(YOUR ASSIGNMENT)
Please make an exact copy of the lines from the one holding "Open the Transparency Grid toggle" through the end of the data, both ends included, with no pictures.

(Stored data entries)
--------------------------------------------------

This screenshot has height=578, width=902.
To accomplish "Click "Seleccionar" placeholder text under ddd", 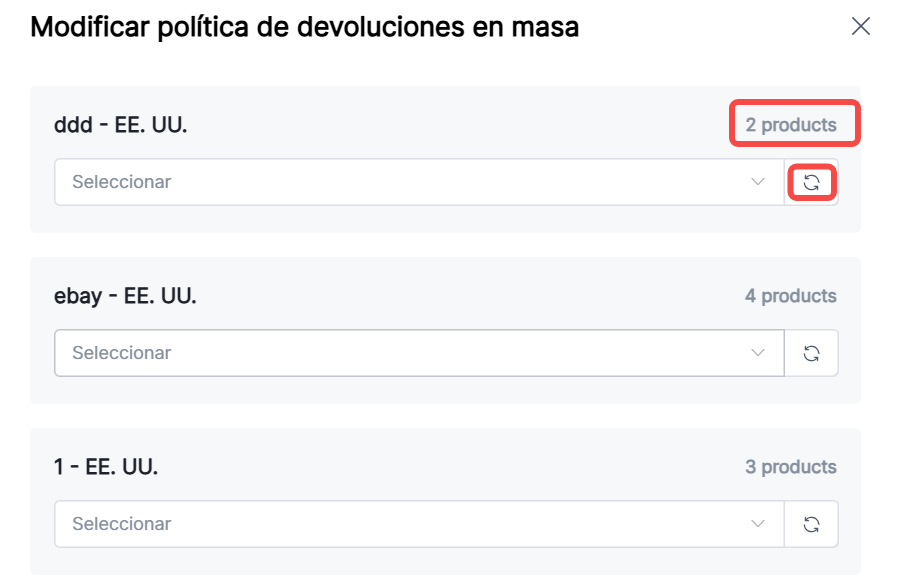I will click(x=121, y=182).
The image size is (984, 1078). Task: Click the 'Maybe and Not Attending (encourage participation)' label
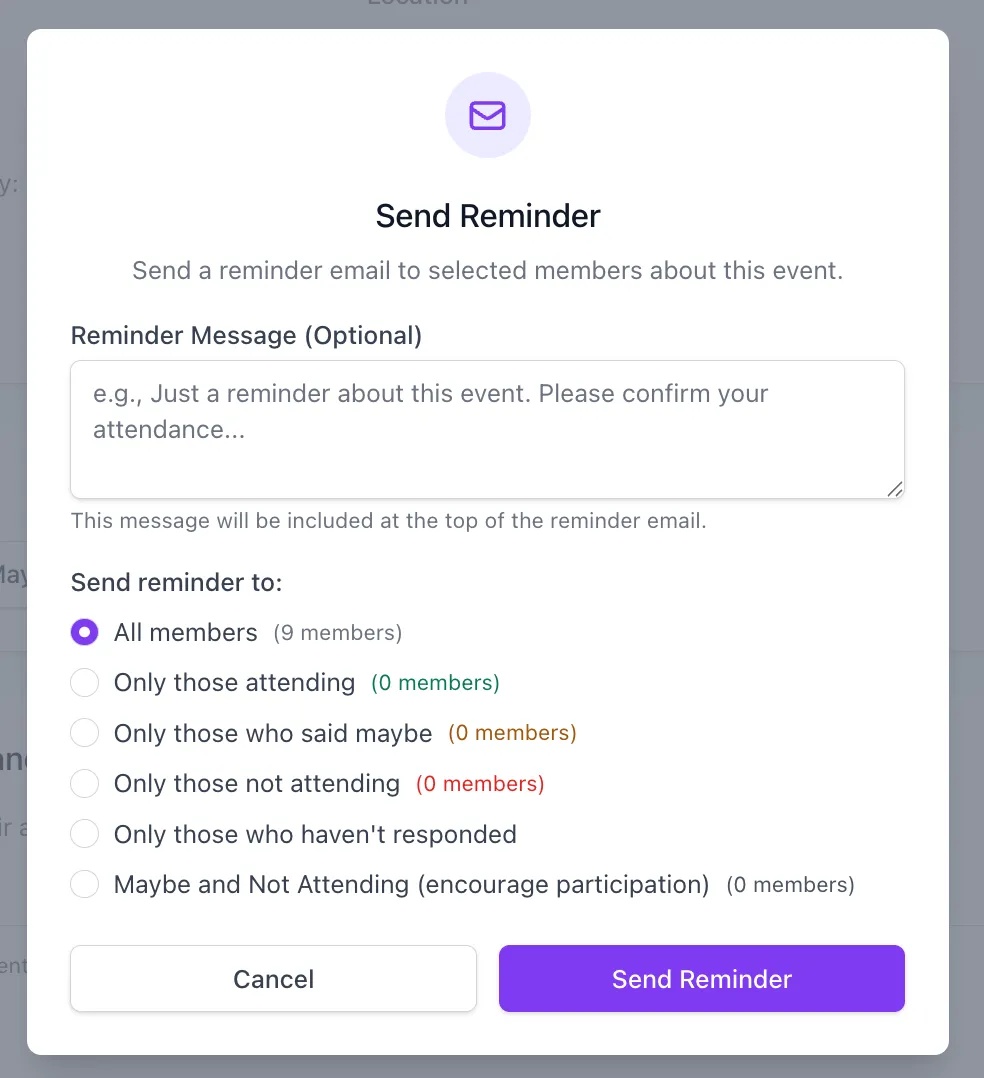coord(411,885)
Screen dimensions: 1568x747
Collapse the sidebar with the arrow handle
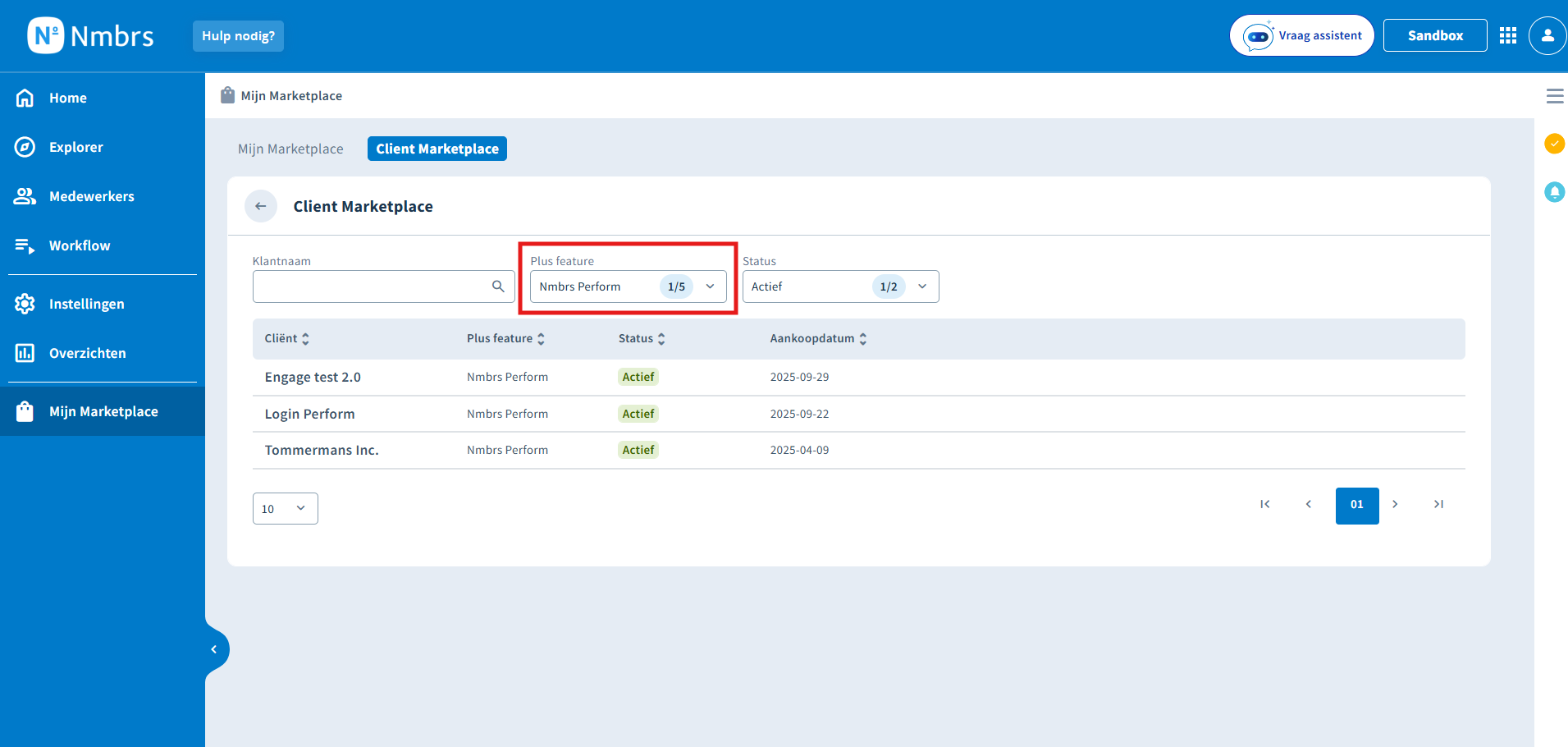point(214,649)
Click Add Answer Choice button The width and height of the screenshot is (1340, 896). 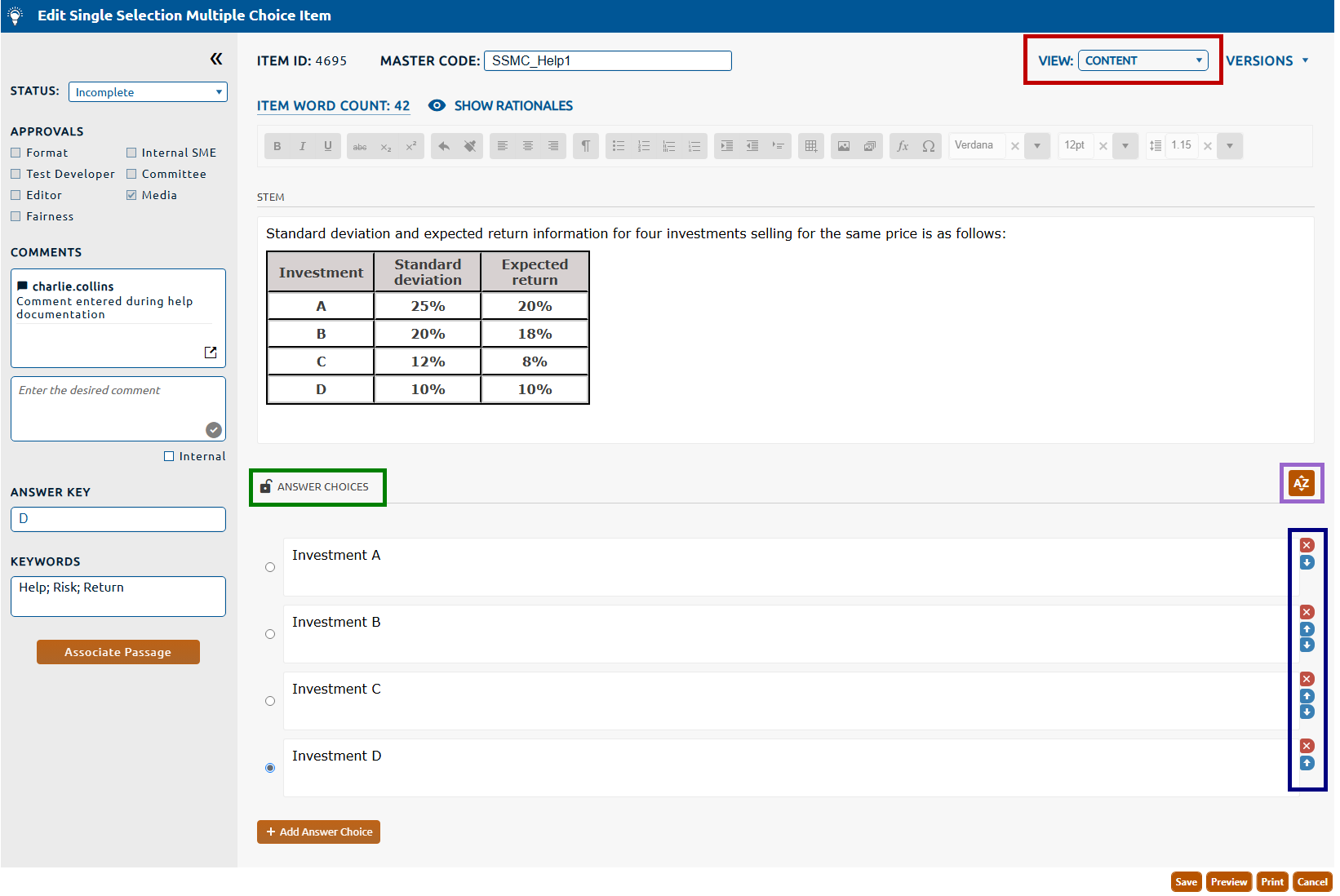(318, 832)
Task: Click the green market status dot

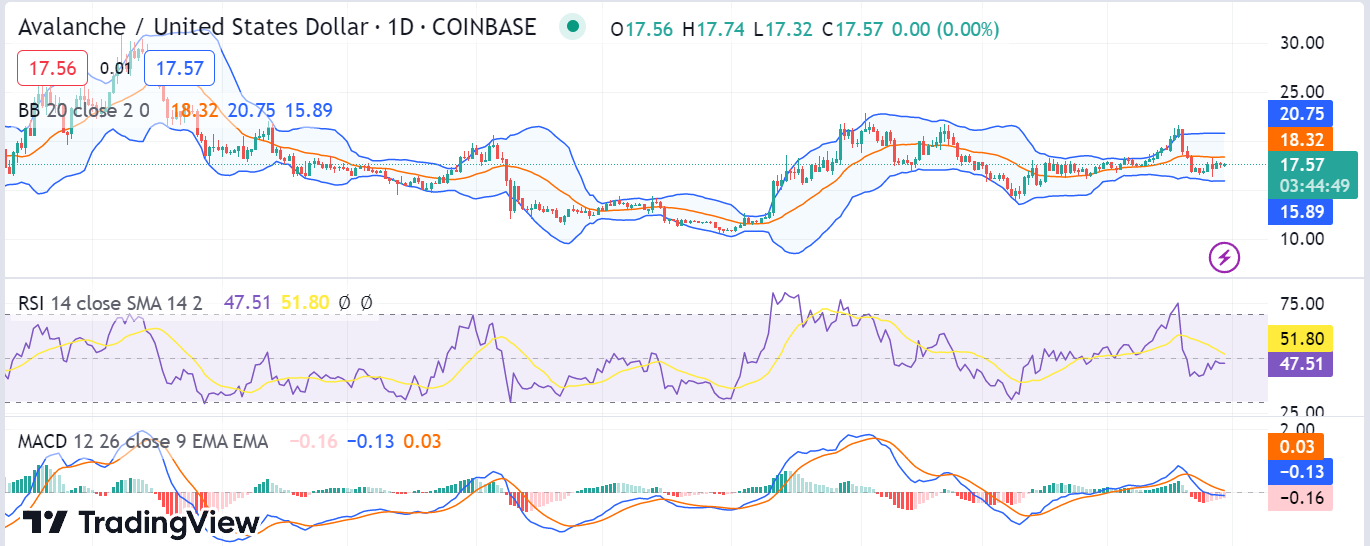Action: coord(572,27)
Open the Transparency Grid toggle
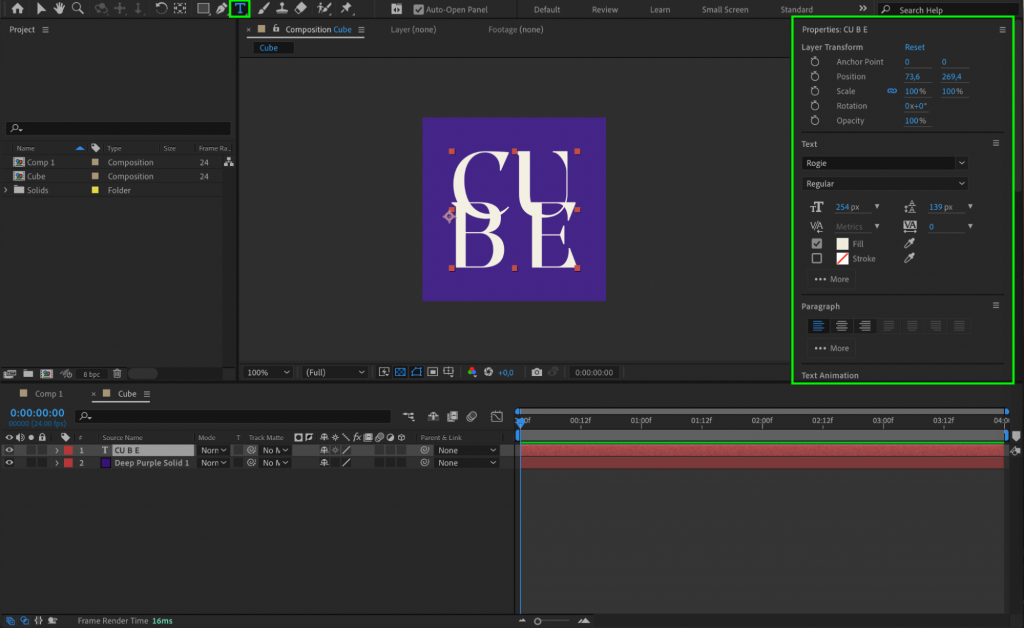The width and height of the screenshot is (1024, 628). 400,371
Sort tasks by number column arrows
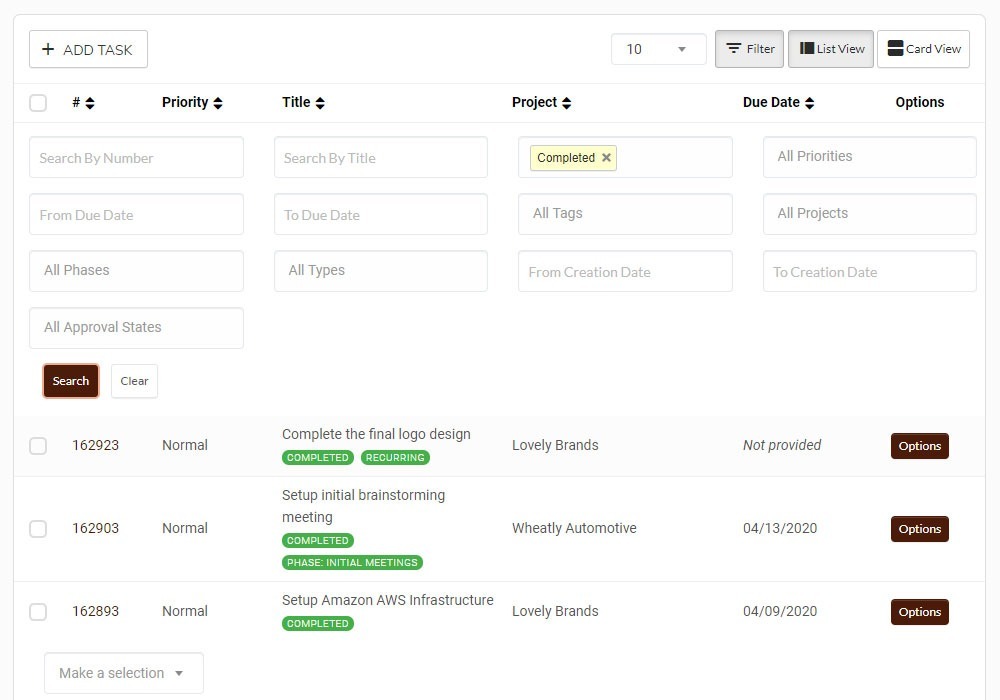 click(x=90, y=103)
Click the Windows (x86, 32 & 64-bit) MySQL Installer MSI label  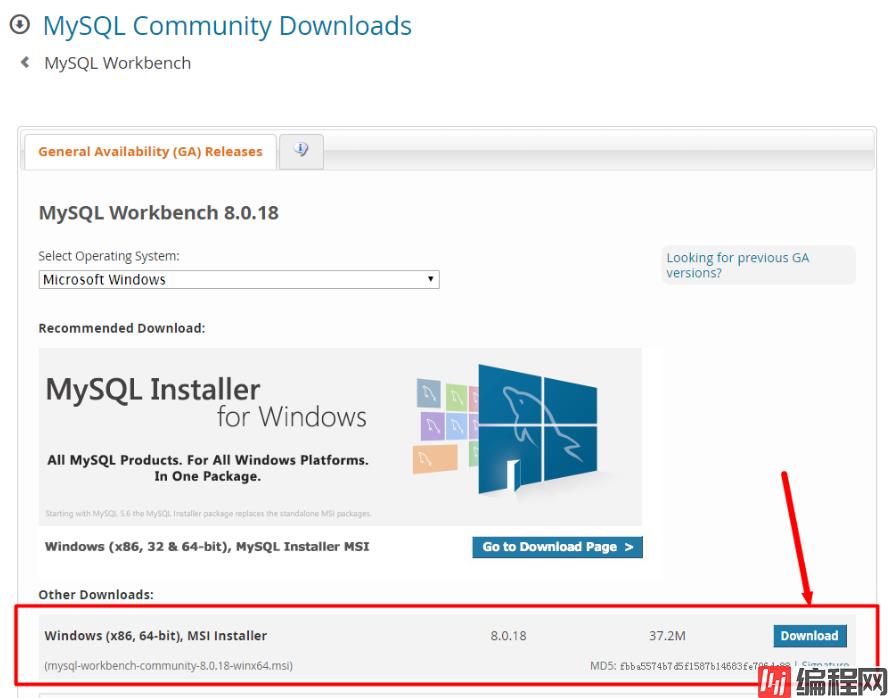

--------------------------------------------------

(THE COMPLETED TASK)
Open the Transparency Grid toggle
The width and height of the screenshot is (1024, 628). 400,371
Sort tasks by number column arrows
 click(x=90, y=103)
Click the Windows (x86, 32 & 64-bit) MySQL Installer MSI label  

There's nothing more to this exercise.